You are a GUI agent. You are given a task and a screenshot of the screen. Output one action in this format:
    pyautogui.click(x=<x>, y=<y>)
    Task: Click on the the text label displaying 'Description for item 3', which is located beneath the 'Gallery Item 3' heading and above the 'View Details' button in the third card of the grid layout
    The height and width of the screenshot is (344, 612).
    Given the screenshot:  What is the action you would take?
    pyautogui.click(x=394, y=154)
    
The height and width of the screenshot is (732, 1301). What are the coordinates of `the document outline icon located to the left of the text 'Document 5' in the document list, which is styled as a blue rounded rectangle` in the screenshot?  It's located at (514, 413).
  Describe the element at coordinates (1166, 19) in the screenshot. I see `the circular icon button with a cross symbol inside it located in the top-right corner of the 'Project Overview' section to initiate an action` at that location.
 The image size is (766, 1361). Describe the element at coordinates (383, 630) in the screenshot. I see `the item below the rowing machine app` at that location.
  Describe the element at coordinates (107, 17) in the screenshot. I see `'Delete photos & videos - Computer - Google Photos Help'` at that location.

- WHAT IS NEEDED
Take the data from its first line through the line containing "pyautogui.click(x=<x>, y=<y>)", and swap "agent" for "assistant" there. Give back only those lines, with nothing else changed.

- THE ANSWER
You are a GUI assistant. You are given a task and a screenshot of the screen. Output one action in this format:
    pyautogui.click(x=<x>, y=<y>)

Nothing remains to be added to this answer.